Supplied information
###

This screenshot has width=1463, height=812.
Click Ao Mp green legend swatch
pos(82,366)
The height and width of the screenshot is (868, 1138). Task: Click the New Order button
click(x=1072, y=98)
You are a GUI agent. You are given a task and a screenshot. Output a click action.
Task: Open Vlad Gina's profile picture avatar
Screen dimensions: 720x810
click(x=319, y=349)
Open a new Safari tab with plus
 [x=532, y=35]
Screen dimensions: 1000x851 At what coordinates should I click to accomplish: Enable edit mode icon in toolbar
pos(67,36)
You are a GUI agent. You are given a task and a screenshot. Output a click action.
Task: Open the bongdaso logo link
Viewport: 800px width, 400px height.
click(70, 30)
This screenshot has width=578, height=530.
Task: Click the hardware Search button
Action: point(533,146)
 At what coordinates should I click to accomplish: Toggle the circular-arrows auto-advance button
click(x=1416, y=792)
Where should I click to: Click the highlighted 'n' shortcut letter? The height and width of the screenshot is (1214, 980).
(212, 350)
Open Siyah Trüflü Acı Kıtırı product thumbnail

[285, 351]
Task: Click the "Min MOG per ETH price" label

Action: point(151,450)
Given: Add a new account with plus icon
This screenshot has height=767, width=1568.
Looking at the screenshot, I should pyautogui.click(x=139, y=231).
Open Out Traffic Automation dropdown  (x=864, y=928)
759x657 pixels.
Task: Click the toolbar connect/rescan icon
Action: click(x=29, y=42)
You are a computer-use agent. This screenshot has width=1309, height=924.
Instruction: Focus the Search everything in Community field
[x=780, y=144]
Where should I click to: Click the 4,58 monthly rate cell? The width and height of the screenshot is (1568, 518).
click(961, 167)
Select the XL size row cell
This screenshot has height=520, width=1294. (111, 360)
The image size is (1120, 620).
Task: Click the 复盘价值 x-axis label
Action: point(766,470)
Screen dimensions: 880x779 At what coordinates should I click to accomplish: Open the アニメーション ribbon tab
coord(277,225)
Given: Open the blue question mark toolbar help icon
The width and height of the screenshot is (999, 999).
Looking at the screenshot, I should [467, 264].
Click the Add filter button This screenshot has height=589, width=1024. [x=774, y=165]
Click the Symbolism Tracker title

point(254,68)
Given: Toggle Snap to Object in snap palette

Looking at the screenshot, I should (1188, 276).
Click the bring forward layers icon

###

Do this
Find every line in the material above that contains the word "Toggle" and copy each of those lines.

Solution to the problem
 At what coordinates should I click to accomplish: Toggle the circular-arrows auto-advance button
Given: Toggle Snap to Object in snap palette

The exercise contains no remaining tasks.